- Source extract
## Begin

1. Foundations for Inference & Introduction to JASP¶

Statistical inference is primarily concerned with understanding and quantifying the uncertainty of parameter estimates.
Confidence Interval is a range of values where the true population value is likely to lie.

Foundations for Inference ¹ ³ ⁴¶

Point Estimate: A single value that best approximates the population parameter.

Uncertainty in point estimates¶

Sampling Error:
- The natural variability that we expect between different random samples and the total population.
- It results from the randomness of the sampling process.
- It is quantified by the Standard Error as it is the most cared about measure of uncertainty.
Bias:
- The point estimate is systematically higher or lower than the population parameter.
- It is a systemic tendency to under or over estimate the population parameter.
- It is especially important during the data collection phase.

Sampling Distribution¶

If we take many samples of the same size from the same population, the point estimates will vary from sample to sample.
If we plot the distribution of point estimates, we get the sampling distribution.
The distribution of point estimates based on samples of a fixed size from a certain population.
It resembles a normal distribution (bell-shaped, symmetric) centered at the true population parameter.
The mean of the sampling distribution is the population parameter.
The standard deviation of the sampling distribution is the standard error.

Central Limit Theorem¶

When observations are independent and the sample size is sufficiently large, the sampling distribution of the parameter estimate will follow a normal distribution with a mean equal to the population parameter \({\mu}_{\hat{p}}=p\) and a stand error computed as \(SE_{\hat{p}} = \sqrt{\frac{p(1-p)}{n}}\).
For the CLT to hold, two conditions must be met
- The independence of observations.
- The success-failure condition:
  - \(np > 10\).
  - \(n(1-p) > 10\).
The problem then becomes normal distribution problem:
- The mean of the sampling distribution is the point estimate.
- The standard error is the standard deviation of the sampling distribution.
- We plot the distribution by finding the z-score and using the normal distribution table.
- \(z_{1} = \frac{\hat{p_{min}} - p}{SE_{\hat{p}}}\), \(z_{2} = \frac{\hat{p_{max}} - p}{SE_{\hat{p}}}\).
- It is hard to find z1 nad z2 as it requires us to make more samplings.
- We use the confidence interval to estimate the range of values where the true population parameter is likely to lie.
- With a 95% confidence level, we can say that \(z_{1} = -1.96\) and \(z_{2} = 1.96\).
- With a 99% confidence level, we can say that \(z_{1} = -2.58\) and \(z_{2} = 2.58\).

The Plug-in Principle¶

If we have a point estimate for a sample, and we confirmed that the central limit theorem holds and the sampling distribution is approximately normal, we can use the plug-in principle to plugin the sample point estimation (sample parameter) in place of the population parameter.

Confidence Intervals¶

The problem is the point estimate (of a sample) may not truly represent the population parameter.
Instead of providing a single point estimate, we provide a range of values where the true population parameter is likely to be.

## End

- Instructions
1. List every point given under "Bias:" in the statistical inference notes.
2. Set down the statistical inference notes word for word, everything from "Uncertainty in point" down to "estimate the population parameter.".
3. Please write the next part of the statistical inference notes, beginning after their final sentence.

- Supplied material
## Begin

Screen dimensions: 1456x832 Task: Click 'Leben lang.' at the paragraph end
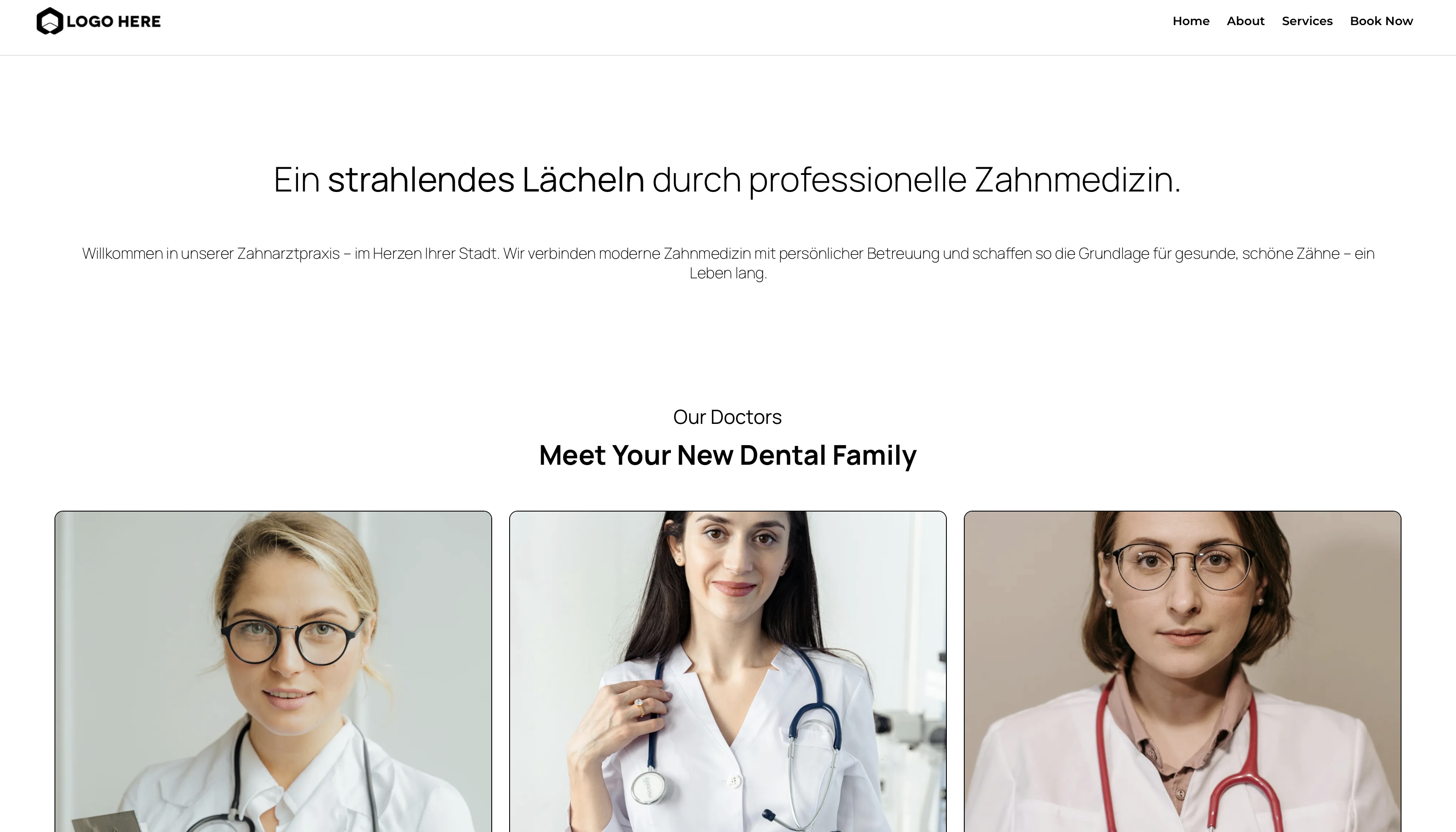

## End

- Results
1.
- The point estimate is systematically higher or lower than the population parameter.
- It is a systemic tendency to under or over estimate the population parameter.
- It is especially important during the data collection phase.

2.
Uncertainty in point estimates¶

Sampling Error:
- The natural variability that we expect between different random samples and the total population.
- It results from the randomness of the sampling process.
- It is quantified by the Standard Error as it is the most cared about measure of uncertainty.
Bias:
- The point estimate is systematically higher or lower than the population parameter.
- It is a systemic tendency to under or over estimate the population parameter.

3.
Constructing 95% confidence interval:
- In a normal distribution, 95% of the observations fall within 1.96 standard deviations of the mean (distribution center).
- Thus, if a point estimate can be modeled using a normal distribution, we can construct a plausible range with 95% confidence as \([\hat{p} - 1.96\times{SE}, \hat{p} + 1.96\times{SE}]\)
Interpreting confidence level:
- We are 95% confident that the true population parameter lies within the interval.
- For example, [0.45, 0.55] is the 95% confidence level for people supporting solar panels, and we can say:
  - We are 95% confident that the actual percentage of public supporting solar panels is between 45% and 55%.
Common confidence levels:
- 90% confidence level: \(z = 1.645\) and the interval is \(\hat{p} \pm 1.645\times{SE}\).
- 95% confidence level: \(z = 1.96\) and the interval is \(\hat{p} \pm 1.96\times{SE}\).
- 99% confidence level: \(z = 2.58\) and the interval is \(\hat{p} \pm 2.58\times{SE}\).
Confidence intervals says nothing about individual observations.
Confidence intervals says nothing about future samples.
It is NOT the probability that the true parameter lies within the interval.

Introduction to JASP ² ⁵¶

Data can be downloaded from https://osf.io/bx6uv/

Descriptive Statistics¶

Descriptive statistics and related plots are a succinct way of describing and summarising data but do not test any hypotheses. it includes:
- Measures of central tendency.
- Measures of dispersion.
- Percentile values.
- Measures of distribution.
- Descriptive plots.

Central Tendency¶

The tendency for variable values to cluster around a central value.
Mean, Median, Mode.
Mean: M or \(\bar{x}\). It equals the sum of all values divided by the number of values. It equals the average. It is sensitive to outliers.
Median: Mdn. It is the middle value when all values are ordered. It is less sensitive to outliers.
Mode: The most frequent value.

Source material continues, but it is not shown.